Pharaoh has noticed a definite change of attitude among the UK's higher earners. Some entrepreneurs, she says, are seeing charitable giving less as an act of altruism and more as one of responsibility. "For some people, giving is undoubtedly seen as a duty," she says. "I've heard one or two entrepreneurs who will use that kind of language to describe why they give back to the community. I suspect it's always been part of the motivation of major donors, especially wealthy entrepreneurs.
"We are beginning to realise there is a need for those who've done well in society to have a sense of social responsibility. There is definitely more of an awareness."
Whether out of fear of being inundated with begging letters, or to avoid accusations of being self-congratulating, the average British donor is highly reluctant to discuss these matters openly. At the other end of the scale, one might think that the hardened non-givers are equally reluctant to talk about their (lack of) charitable giving.
One individual I quizzed said quite candidly that he gave regularly to charity. When pushed, however, he couldn't remember the last time he had given, he had no standing orders or direct debits for charitable organisations, he had never stopped for chuggers and he hadn't bought a poppy in years.
Perhaps a visit to the Coalbrookdale benches might change his views on charitable giving. Perhaps if there were more public reminders about how much is being fed into the sector, more people might actually sign those direct debit forms as part of their monthly outgoings.
WHY I GIVE - WE ASK THE SHOPPERS OF GUILFORD, SURREY
Garry Peters, 43
"I give money to WWF-UK, the RSPB and the RNID, and I also tend to give money to people collecting in the street. It sounds big-headed if you talk about how much you give, but the people who give more are in the limelight - the superstars. If I won some money I'd definitely give some to WWF. I've been a member since I was a child and it's just done a walk to save the orang-utan - I'd probably give something towards that"
Robin Davies, 58
"I'm sure there are better givers than me, but I do give to charity. I tend to respond to the rattling tin - I'd rather give on the spur of the moment than by setting up a direct debit. Gift Aid hasn't made a big difference to my giving, but if I were asked to sign I would"
Jack and Susan, in their 50s (names have been changed)
"We give regularly to the RSPB, WWF-UK, the Royal Horticultural Society, the Scottish National Trust, the Scottish Royal Academy and the Surrey Wildlife Trust. We gave to the Zeebrugge disaster in 1987, but that was a few years ago and now we get overwhelmed by disasters such as the tsunami. We always buy charity Christmas cards, usually from Unicef. You also tend to give in a lot of different ways that might not be obvious. Instead of putting things in the bin, you can recycle them or give them to charity shops. Those ways are often overlooked"

● Given data
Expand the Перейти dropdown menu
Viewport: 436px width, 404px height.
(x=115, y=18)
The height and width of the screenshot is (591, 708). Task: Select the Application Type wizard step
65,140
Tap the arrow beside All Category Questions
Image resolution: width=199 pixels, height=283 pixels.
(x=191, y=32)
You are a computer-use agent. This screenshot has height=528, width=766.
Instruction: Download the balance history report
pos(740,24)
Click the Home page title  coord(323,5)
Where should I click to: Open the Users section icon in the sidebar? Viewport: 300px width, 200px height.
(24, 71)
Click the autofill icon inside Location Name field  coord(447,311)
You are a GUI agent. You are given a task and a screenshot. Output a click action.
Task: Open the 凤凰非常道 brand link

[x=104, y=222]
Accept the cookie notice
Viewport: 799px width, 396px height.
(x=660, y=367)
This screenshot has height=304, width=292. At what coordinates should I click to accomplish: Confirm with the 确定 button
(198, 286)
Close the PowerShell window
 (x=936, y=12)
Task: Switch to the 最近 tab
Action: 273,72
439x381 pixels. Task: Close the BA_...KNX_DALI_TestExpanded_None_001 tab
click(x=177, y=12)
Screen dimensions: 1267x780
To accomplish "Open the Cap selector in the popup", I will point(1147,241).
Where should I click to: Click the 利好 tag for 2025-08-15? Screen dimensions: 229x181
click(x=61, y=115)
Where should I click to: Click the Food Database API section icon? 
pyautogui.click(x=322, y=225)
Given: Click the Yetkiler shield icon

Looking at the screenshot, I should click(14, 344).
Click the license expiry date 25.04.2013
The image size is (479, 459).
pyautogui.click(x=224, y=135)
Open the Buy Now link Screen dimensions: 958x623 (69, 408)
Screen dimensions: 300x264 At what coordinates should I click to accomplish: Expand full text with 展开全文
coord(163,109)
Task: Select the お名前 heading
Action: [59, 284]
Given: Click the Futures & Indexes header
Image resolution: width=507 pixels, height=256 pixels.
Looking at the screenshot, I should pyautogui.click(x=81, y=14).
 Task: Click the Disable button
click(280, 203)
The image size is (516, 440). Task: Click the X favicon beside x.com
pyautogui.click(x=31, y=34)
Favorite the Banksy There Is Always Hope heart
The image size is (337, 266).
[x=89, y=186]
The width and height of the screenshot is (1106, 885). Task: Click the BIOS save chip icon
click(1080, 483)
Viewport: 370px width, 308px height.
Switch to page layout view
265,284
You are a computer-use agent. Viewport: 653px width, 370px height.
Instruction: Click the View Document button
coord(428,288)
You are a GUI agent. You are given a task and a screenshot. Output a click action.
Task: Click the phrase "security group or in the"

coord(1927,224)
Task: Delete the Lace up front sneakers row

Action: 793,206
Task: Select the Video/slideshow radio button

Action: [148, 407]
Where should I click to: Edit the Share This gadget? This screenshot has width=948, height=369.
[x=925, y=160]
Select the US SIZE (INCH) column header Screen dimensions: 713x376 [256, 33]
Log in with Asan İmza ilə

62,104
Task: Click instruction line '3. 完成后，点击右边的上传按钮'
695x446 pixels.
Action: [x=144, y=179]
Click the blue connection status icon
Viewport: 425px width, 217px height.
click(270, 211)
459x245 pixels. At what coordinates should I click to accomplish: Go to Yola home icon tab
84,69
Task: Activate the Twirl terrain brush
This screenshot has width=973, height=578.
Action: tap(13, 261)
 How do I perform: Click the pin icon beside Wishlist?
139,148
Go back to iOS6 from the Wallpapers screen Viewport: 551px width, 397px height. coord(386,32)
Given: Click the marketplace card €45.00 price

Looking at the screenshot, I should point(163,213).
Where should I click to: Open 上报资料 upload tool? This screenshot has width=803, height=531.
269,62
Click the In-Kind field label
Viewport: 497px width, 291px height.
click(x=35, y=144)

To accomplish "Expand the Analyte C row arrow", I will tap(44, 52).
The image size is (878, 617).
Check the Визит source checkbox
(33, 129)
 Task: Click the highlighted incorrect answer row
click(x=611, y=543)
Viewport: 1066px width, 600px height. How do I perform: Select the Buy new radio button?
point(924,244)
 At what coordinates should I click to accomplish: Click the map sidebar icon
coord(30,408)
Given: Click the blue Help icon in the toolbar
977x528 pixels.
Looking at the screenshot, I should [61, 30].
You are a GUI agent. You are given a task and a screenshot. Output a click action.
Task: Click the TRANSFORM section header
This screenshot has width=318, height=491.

● Complete the following
1. Transcribe the stretch of the passage on charitable giving from "Pharaoh has noticed" through "especially wealthy entrepreneurs.".
2. In the passage on charitable giving, which organization do Jack and Susan usually buy their charity Christmas cards from?
Work from the passage on charitable giving alone.

● Outputs for the tasks
1.
Pharaoh has noticed a definite change of attitude among the UK's higher earners. Some entrepreneurs, she says, are seeing charitable giving less as an act of altruism and more as one of responsibility. "For some people, giving is undoubtedly seen as a duty," she says. "I've heard one or two entrepreneurs who will use that kind of language to describe why they give back to the community. I suspect it's always been part of the motivation of major donors, especially wealthy entrepreneurs.

2. Unicef.